Para Coase o caminho deveria ser o contrário, examinar o
sistema como um todo e não apenas cada situação em particular, como em um
êmbolo simples. O mais disruptivo da proposta de Coase, à diferença de toda
economia jurídica de seu tempo, foi pensar uma mudança paradigmática: Coase não
propunha mudanças NO sistema, mas mudança DE sistema, como se pode denotar na
conclusão do seu artigo:
Seria claramente desejável se as únicas ações realizadas fossem aquelas nas quais o ganho gerado compensasse a perda sofrida. Mas, ao se escolher entre arranjos sociais, em um contexto no qual decisões individuais são tomadas, nós temos de ter em mente que a mudança no sistema existente, a qual conduzirá ao aperfeiçoamento em algumas decisões, pode muito bem levar à pioria em outras. Além disso, tem-se que levar em conta os custos envolvidos para operar os vários arranjos sociais (se seria o trabalho de um mercado ou de um departamento de governo), bem como os custos envolvidos na mudança para um novo sistema. Ao se projetar e escolher entre arranjos sociais, devemos considerar o efeito total. Isso, acima de tudo, é a mudança de abordagem, para a qual estou advogando (COASE, 1960. p. 36)

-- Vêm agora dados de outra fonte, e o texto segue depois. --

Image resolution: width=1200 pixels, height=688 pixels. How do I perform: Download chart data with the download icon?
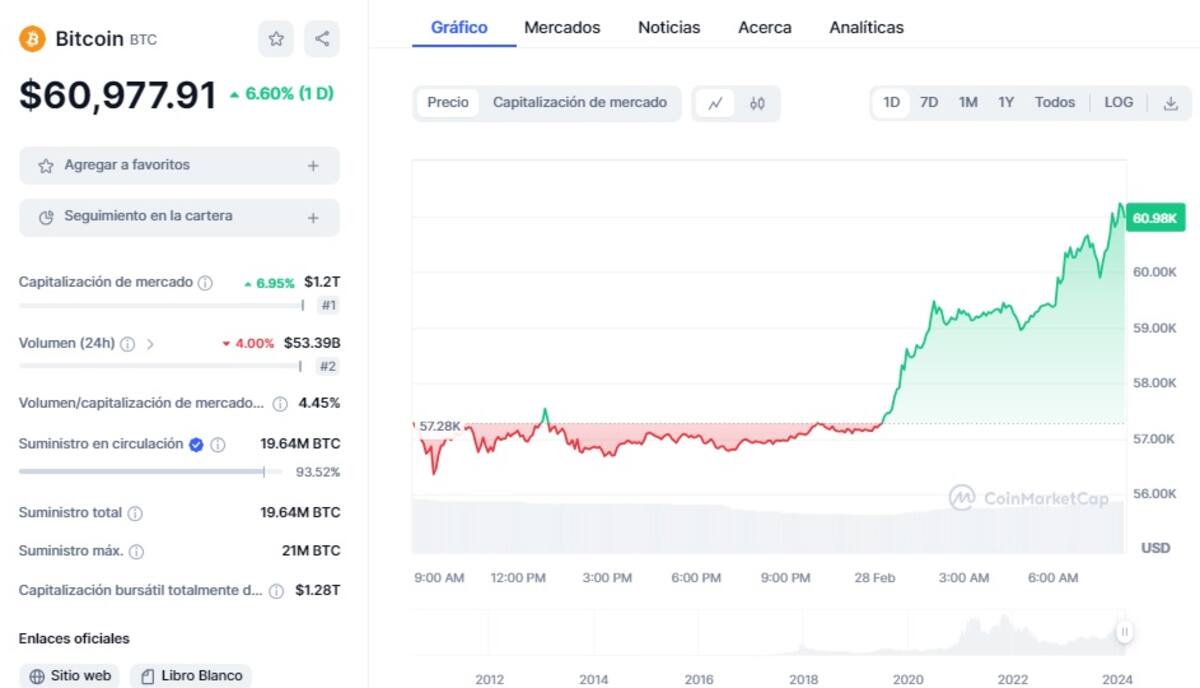coord(1170,103)
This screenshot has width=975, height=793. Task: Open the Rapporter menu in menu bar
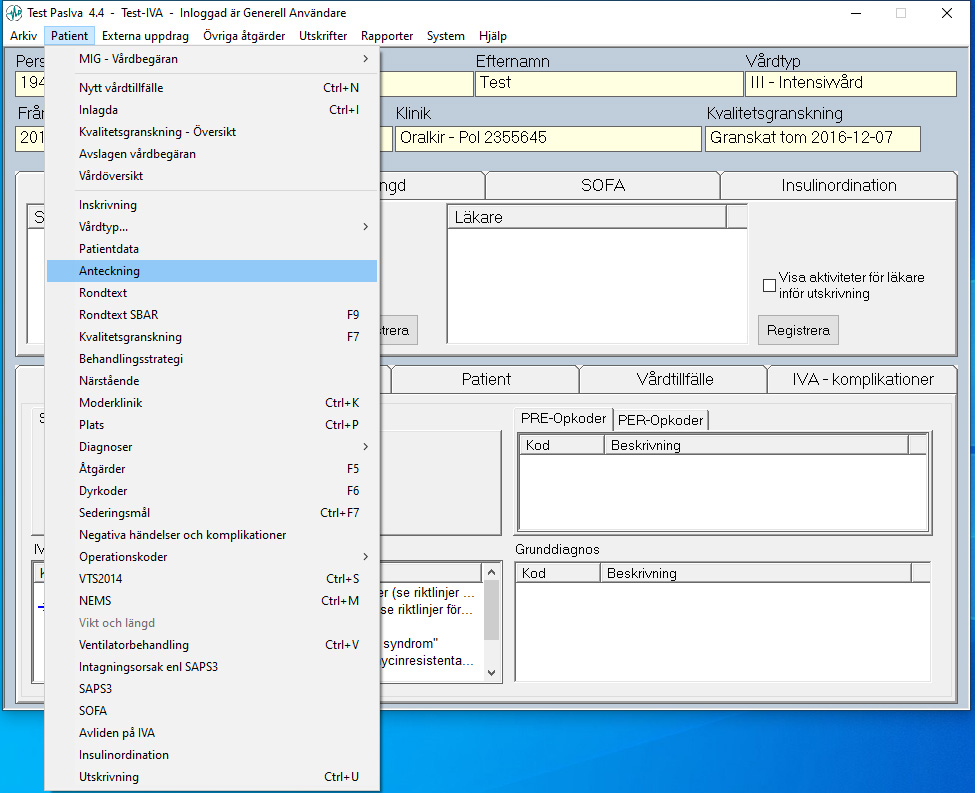point(387,36)
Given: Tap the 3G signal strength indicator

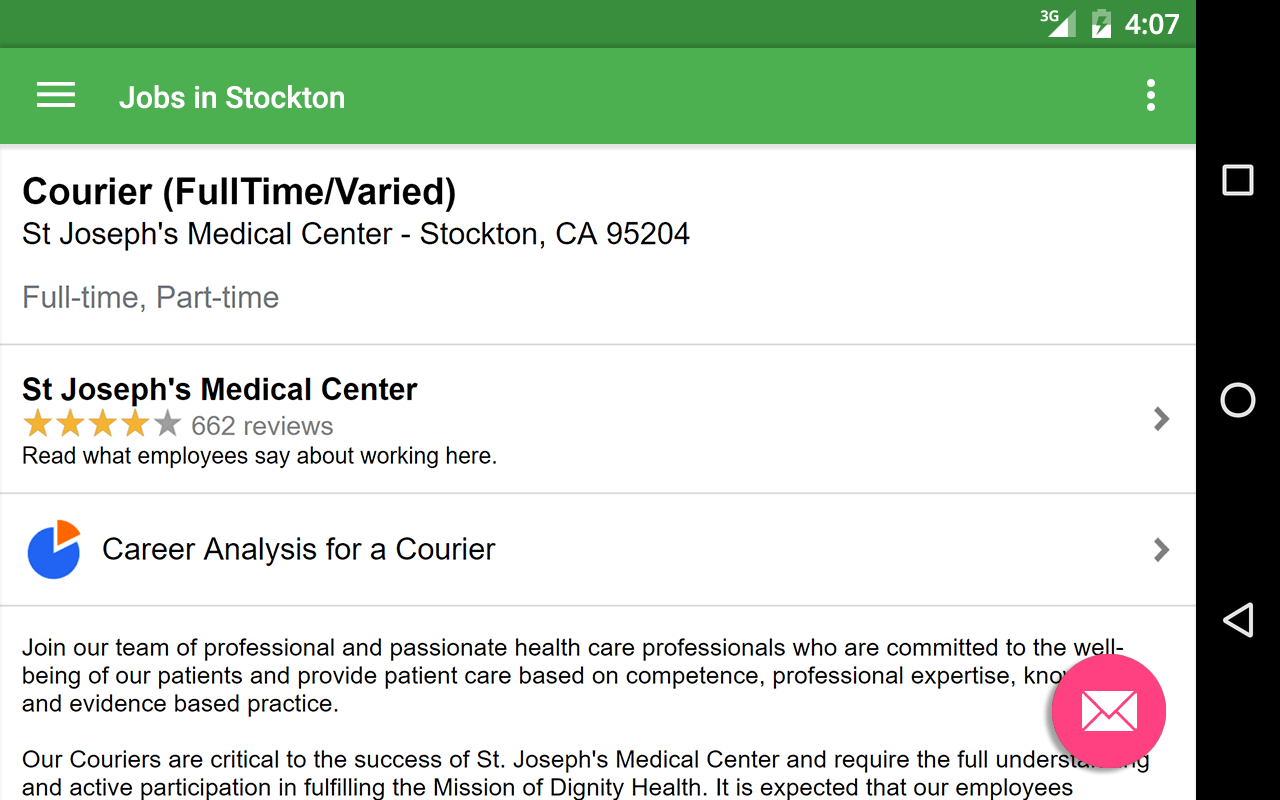Looking at the screenshot, I should pyautogui.click(x=1058, y=22).
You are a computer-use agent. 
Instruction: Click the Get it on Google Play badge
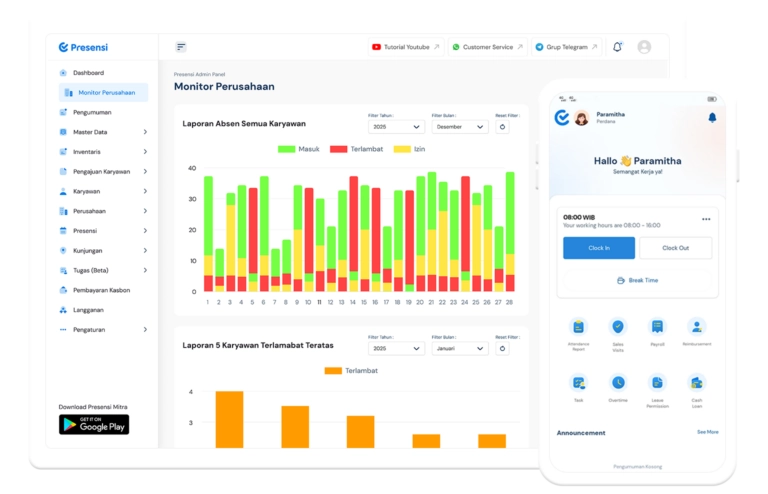point(94,424)
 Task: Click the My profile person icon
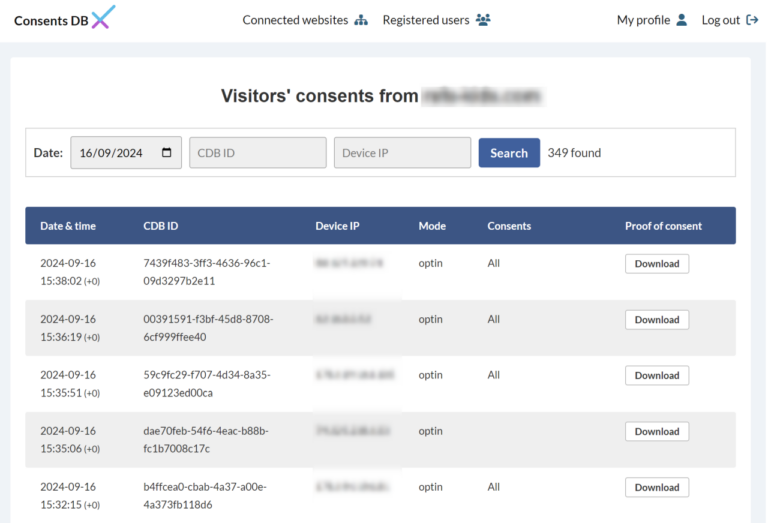point(682,20)
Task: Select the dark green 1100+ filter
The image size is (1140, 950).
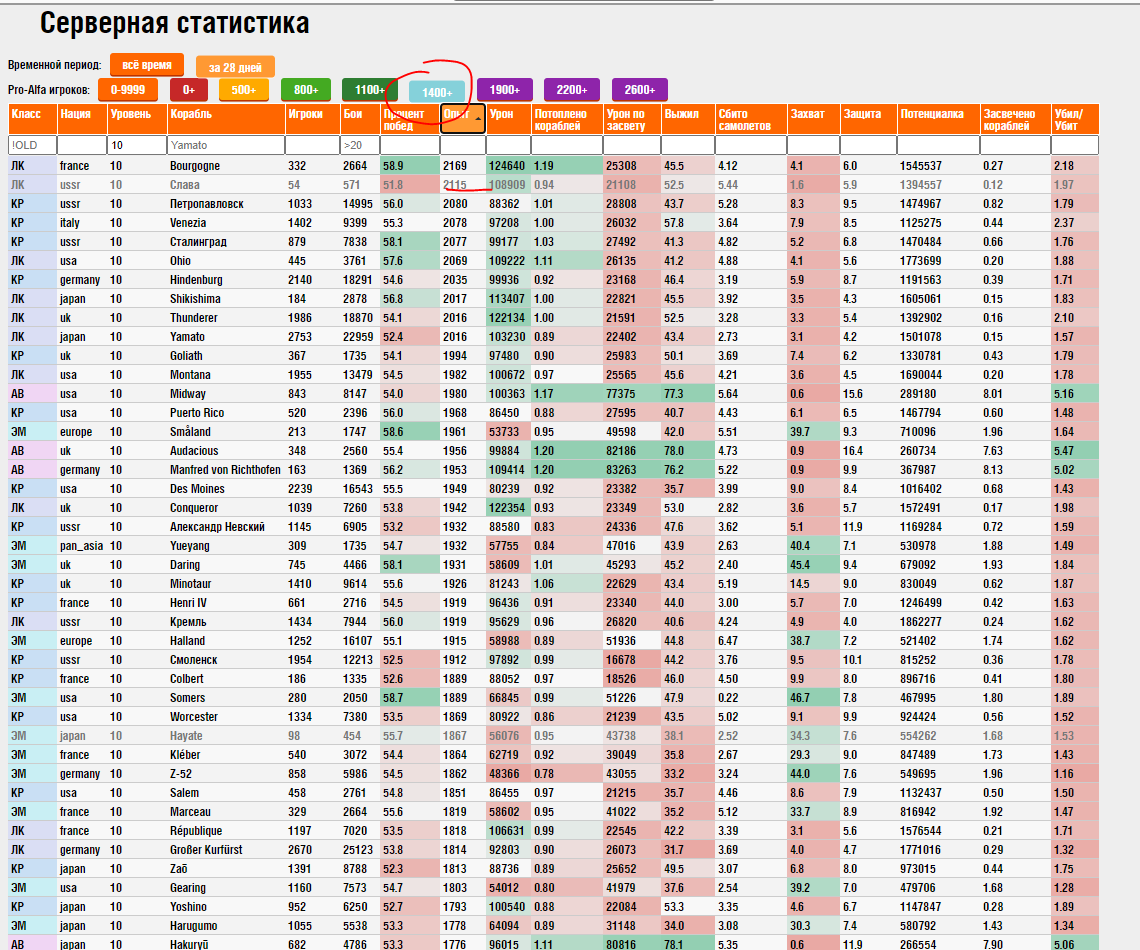Action: click(x=369, y=89)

Por fim, importa ainda ressalvar que para a justa
aplicabilidade da sua proposta teórica, no sentido da eficiência econômica, eram
necessárias algumas condições. Se estivermos em um sistema com regras claras e
bem definidas (inclusive contratos), com direitos de propriedade bem
delimitados, um tipo ideal de sistema econômico liberal, e nele emergir uma
externalidade negativa será muito mais conveniente e eficiente encontrar uma
alocação de recursos a partir de uma negociação, um acordo, entre as partes.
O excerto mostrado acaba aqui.